---- PROVIDED TEXT

Random & Incoherent
Thursday, April 27, 2006
  The Forgotten - - A review by Trey Raley
This movie is one of the most appropriately named movies of all time.

I think the writers were sitting around and trying to figure out a great
name for this movie. One writer says to the other, “OK, what is this movie
really about, I mean, what is the message of this movie?” The other writer
responded, “I’ve forgotten.” Thus the name. Apparently that wasn’t the
only thing forgotten in this instant classic case of a shitty movie.

During the course of this movie I had forgotten a lot of things. I forgot
what the point of it was, I forgot why I decided to watch this movie,
and worst of all, I had forgotten how cool it was when Julianne Moore was
banging Dirk Diggler in Boogie Nights and I got to see her boobies.

A movie must be pretty bad in order for me to forget that.

Which makes me think: you got to see her boobs, almost all of Heather Graham, and of course Dirk Diggler’s huge man meat, but you never get to see what William H Macy is packing.

Then again you do get to see him in the buff in The Cooler. It wasn’t a
pretty site. I wish I could forget that. But on the bright side you get to
see Maria Bello nude, so I guess it kinda evens out.

But then that makes me think, "how come they didn’t show any boobs in Coyote Ugly"? I would have enjoyed seeing Piper Perabo’s boobs. Then again there was a movie that
I’ve forgotten where Piper Perabo is in love with another girl and you get to see
her boobs, but then she kills herself at the end of that movie.
Of course she was in "Cheaper By The Dozen" with Hilary Duff. I wouldn’t mind seeing her naked.

Wait... what movie was I talking about? I don’t know, I’ve forgotten. Whatever movie it was it was as random and incoherent (nice plug huh)
as this review. I wouldn’t recommend this kind of movie for anyone.

Unless there were naked chicks in it.





Review: Sucks
 
Monday, April 24, 2006
  Pass/Fail
After having failed a test last month, one which I had successfully passed over a year ago, I returned to the thriving metropolis of Statesville, NC, to resubmerge myself in the computerized testing center, hoping, praying, and gesticulating that the second time would be the charm.

--------
---- MATERIAL PROVIDED

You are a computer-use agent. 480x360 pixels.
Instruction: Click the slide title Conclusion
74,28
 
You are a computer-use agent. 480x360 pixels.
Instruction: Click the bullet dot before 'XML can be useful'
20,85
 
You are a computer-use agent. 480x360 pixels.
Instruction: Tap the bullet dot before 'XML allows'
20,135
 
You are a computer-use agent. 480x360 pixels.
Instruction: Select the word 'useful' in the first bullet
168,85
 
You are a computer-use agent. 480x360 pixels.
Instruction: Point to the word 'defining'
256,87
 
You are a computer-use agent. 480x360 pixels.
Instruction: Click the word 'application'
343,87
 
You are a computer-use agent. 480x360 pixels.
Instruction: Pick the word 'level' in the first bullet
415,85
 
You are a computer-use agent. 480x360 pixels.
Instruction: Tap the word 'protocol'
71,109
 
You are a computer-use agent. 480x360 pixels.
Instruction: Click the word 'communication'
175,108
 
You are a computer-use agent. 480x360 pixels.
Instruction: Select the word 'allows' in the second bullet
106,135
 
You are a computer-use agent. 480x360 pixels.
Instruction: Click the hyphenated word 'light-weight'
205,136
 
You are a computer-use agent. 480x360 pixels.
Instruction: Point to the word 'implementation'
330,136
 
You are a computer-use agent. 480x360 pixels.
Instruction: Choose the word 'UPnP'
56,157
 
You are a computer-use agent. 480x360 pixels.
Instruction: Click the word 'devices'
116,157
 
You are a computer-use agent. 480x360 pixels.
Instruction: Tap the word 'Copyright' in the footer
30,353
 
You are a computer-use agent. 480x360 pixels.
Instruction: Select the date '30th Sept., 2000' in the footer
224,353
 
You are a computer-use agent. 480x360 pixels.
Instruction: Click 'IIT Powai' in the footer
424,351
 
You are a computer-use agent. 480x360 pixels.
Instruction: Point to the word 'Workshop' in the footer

--------

● TASKS TO COMPLETE:
**1)** In the blog page, condense the paragraph beginning "I think the writers were sitting around" into two sentences that keep its main points.
**2)** Using the blog page, decide whether each statement agrees with it, answering yes or no and quoting the deciding words: (a) The review of The Forgotten is dated Thursday, April 27, 2006. (b) The reviewer recommends this kind of movie to most viewers. (c) The Pass/Fail post says the writer went back to a testing center in Statesville, NC.
**3)** Transcribe from the blog page the stretch from "Wait... what movie" through "chicks in it.".

● ANSWERS PROVIDED:
**1)** The reviewer imagines the movie's writers searching for a title, with one asking what the movie's message is and the other replying, "I've forgotten," which supposedly gave the film its name. The reviewer adds that this was apparently not the only thing forgotten in the movie.

**2)**
(a) Yes: "Thursday, April 27, 2006"
(b) No: "I wouldn’t recommend this kind of movie for anyone."
(c) Yes: "I returned to the thriving metropolis of Statesville, NC, to resubmerge myself in the computerized testing center"

**3)**
Wait... what movie was I talking about? I don’t know, I’ve forgotten. Whatever movie it was it was as random and incoherent (nice plug huh)
as this review. I wouldn’t recommend this kind of movie for anyone.

Unless there were naked chicks in it.